## To do
How many lines below contain the word "This"? Reply solely with the number.

## Entries provided
Segment Open

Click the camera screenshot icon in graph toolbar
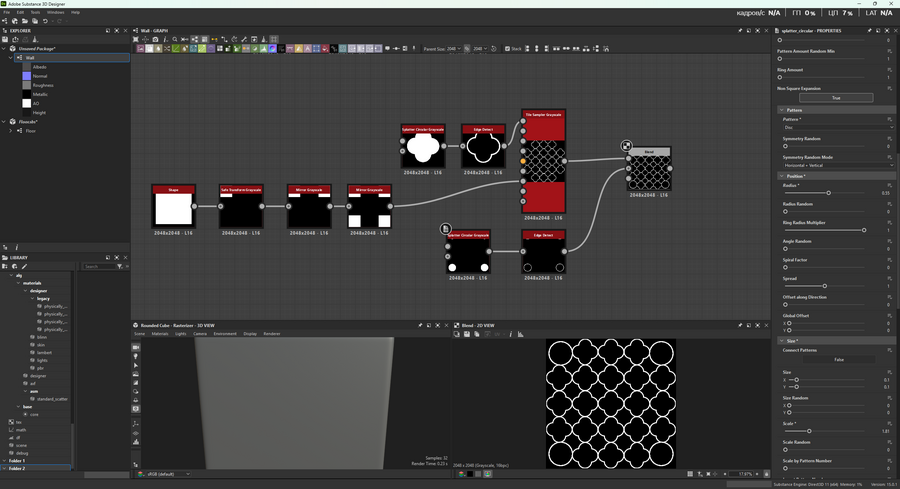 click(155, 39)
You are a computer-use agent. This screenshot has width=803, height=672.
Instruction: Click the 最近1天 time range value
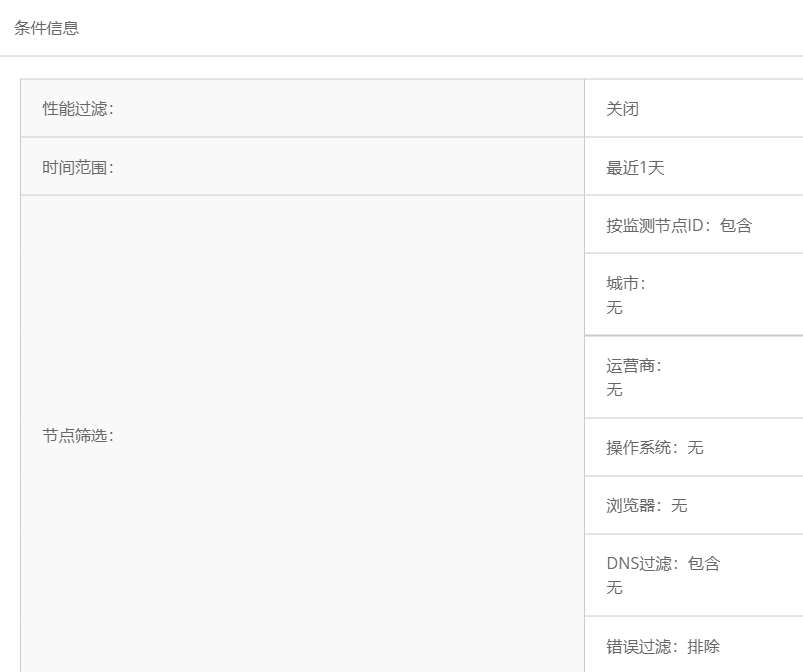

Segment Closed
Segment Open

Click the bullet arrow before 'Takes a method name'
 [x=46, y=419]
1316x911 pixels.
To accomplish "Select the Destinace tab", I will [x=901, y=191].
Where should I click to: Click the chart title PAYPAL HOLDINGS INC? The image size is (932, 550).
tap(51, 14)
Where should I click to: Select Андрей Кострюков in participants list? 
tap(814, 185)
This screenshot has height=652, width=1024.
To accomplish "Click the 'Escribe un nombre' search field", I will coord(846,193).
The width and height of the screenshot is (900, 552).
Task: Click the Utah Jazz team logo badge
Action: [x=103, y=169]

Segment Closed

## Solution to the problem
2